Modulators of G protein-activated inwardly rectifying K+ channels: potentially therapeutic agents for addictive drug users.

G protein-activated inwardly rectifying K+ (GIRK, Kir3) channels play an important role in the inhibitory regulation of neuronal excitability in most brain regions and heart rate through activation of various G protein-coupled receptors, such as opioid, cannabinoid, and D2 dopamine receptors. Therefore, modulators of GIRK channels may affect many brain functions. We have shown using Xenopus oocyte expression assays that ethanol directly activates GIRK channels, whereas various antipsychotics (thioridazine, clozapine, pimozide, and haloperidol) inhibit the channels.

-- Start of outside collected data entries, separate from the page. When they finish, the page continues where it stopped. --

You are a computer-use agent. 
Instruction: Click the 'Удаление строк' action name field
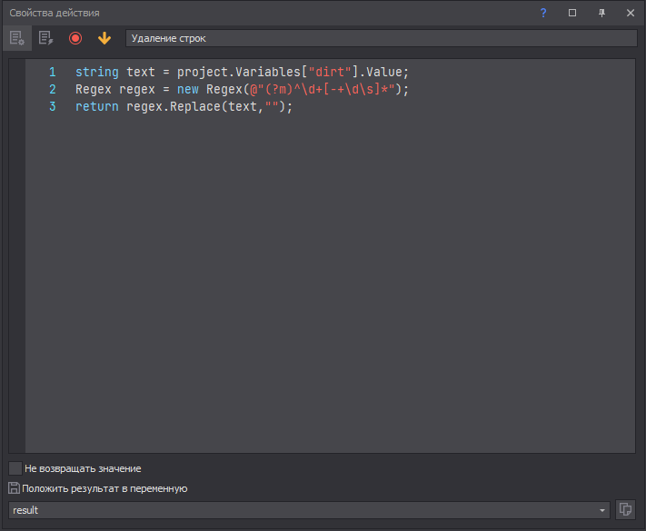[382, 38]
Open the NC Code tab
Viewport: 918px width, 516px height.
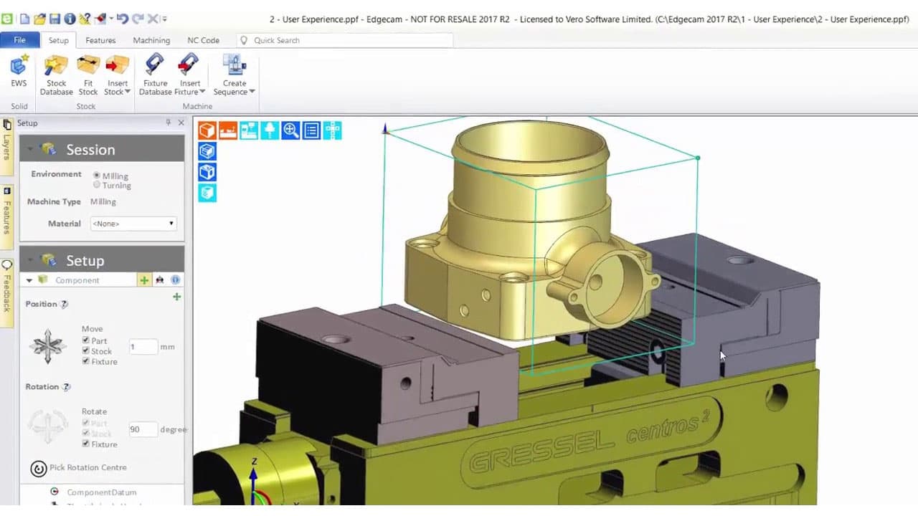(x=203, y=40)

Here we investigated not only the effects of various selective serotonin reuptake inhibitor (SSRI) antidepressants (fluoxetine, citalopram, fluvoxamine, and zimelidine) and risperidone, an atypical antipsychotic, on GIRK channels, but also those of the various drugs tested on other Kir channels using the Xenopus oocyte system. Fluoxetine inhibited GIRK channels, whereas the other SSRIs and risperidone had a small or no effect on the channels. In contrast, Kir1.1 and Kir2.1 channels were insensitive to ethanol and various SSRIs and antipsychotics, although thioridazine weakly inhibited Kir1.1 channels. It has been shown that the function of GIRK channels is involved in seizure susceptibility, antinociception by opioids, cannabinoids, or ethanol, and cocaine reinforcement in studies using GIRK knockout mice and weaver mutant mice that have mutant GIRK2 channels insensitive to G proteins and ethanol. Activation of GIRK channels by opioids, cannabinoids, or ethanol may be one of these key effects. Therefore, GIRK channel modulators might be potential agents for the treatment of users of addictive drugs, such as cocaine, opioids, cannabinoids, and ethanol, as well as for the treatment of epilepsy and pain.